##### Dataset extract #####

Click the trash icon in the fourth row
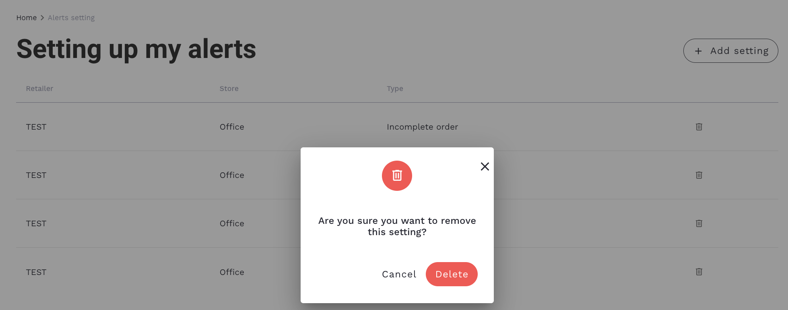The width and height of the screenshot is (788, 310). coord(699,272)
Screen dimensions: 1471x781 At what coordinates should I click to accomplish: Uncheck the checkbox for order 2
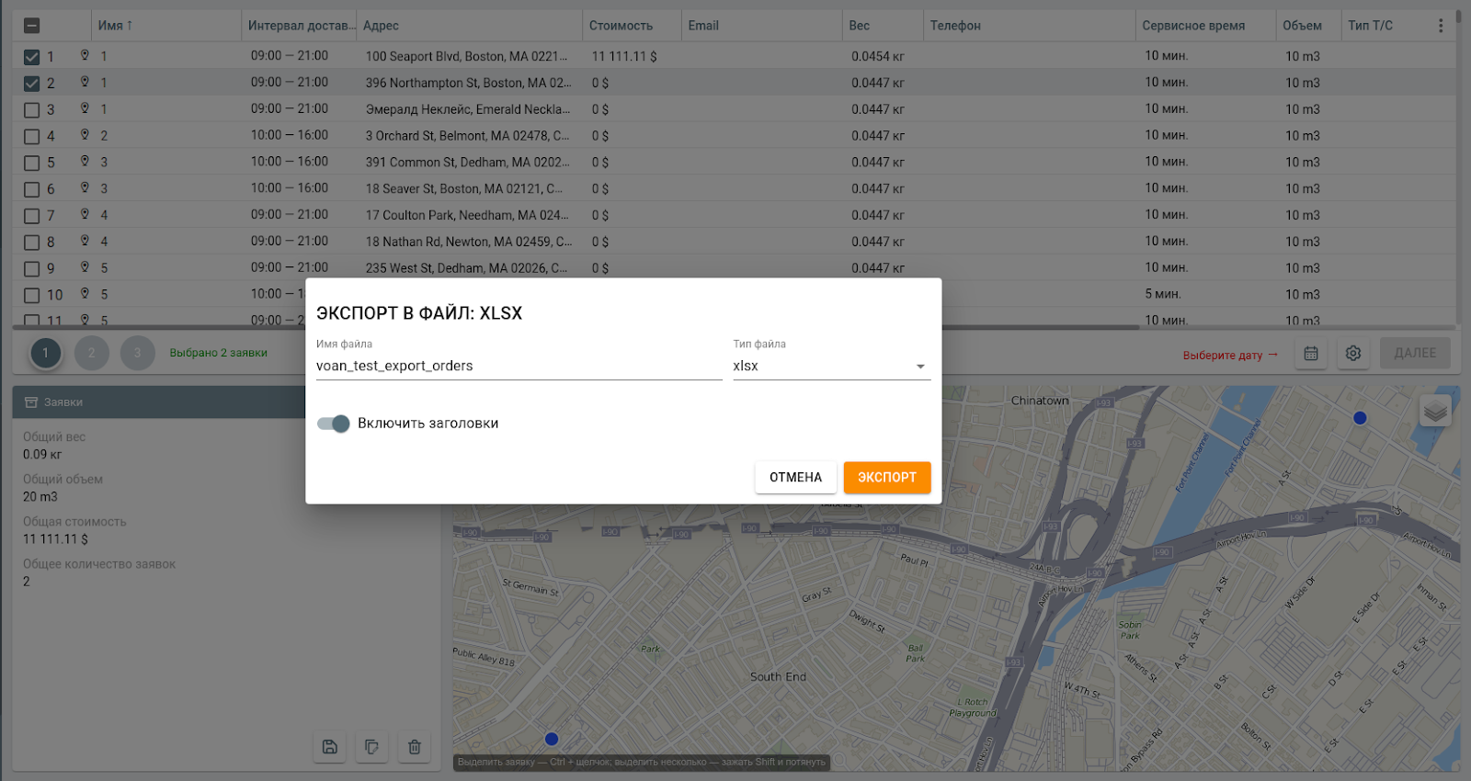click(31, 84)
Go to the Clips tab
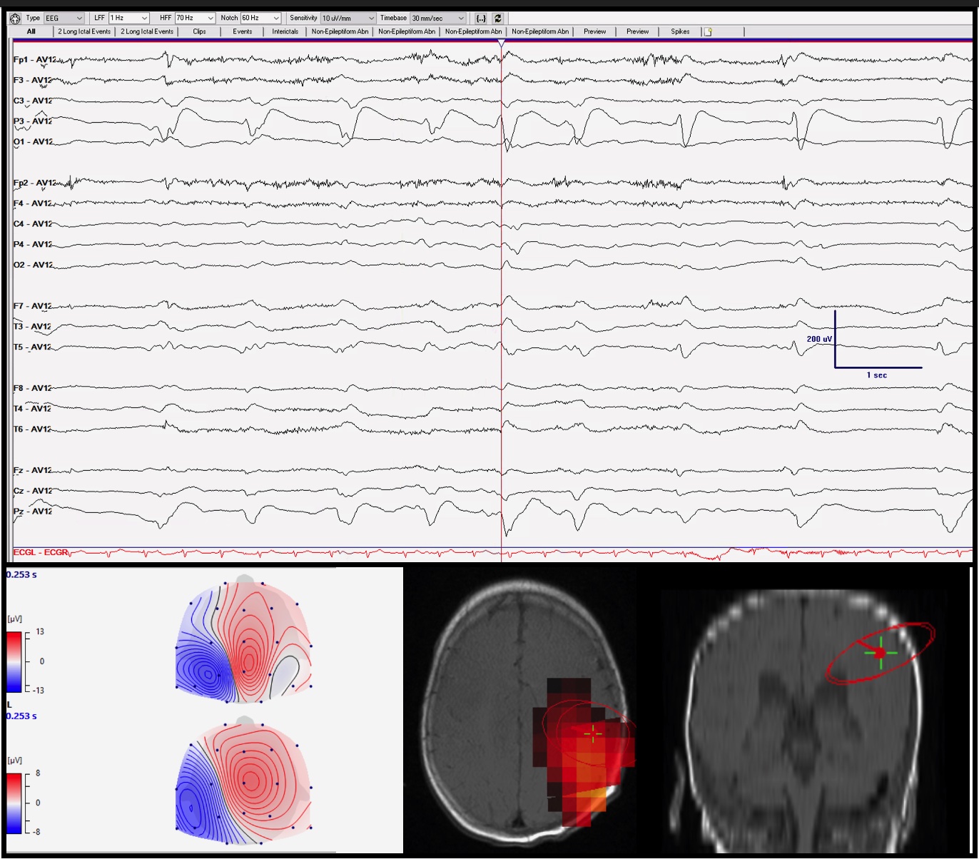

#####

Work required
Although the records contain pictures, the output must hold only their exact wording.

Answer
Click the trash icon in the fourth row
The width and height of the screenshot is (788, 310). coord(699,272)
Screen dimensions: 1471x781 At what coordinates should I click to accomplish: Uncheck the checkbox for order 2
click(31, 84)
Go to the Clips tab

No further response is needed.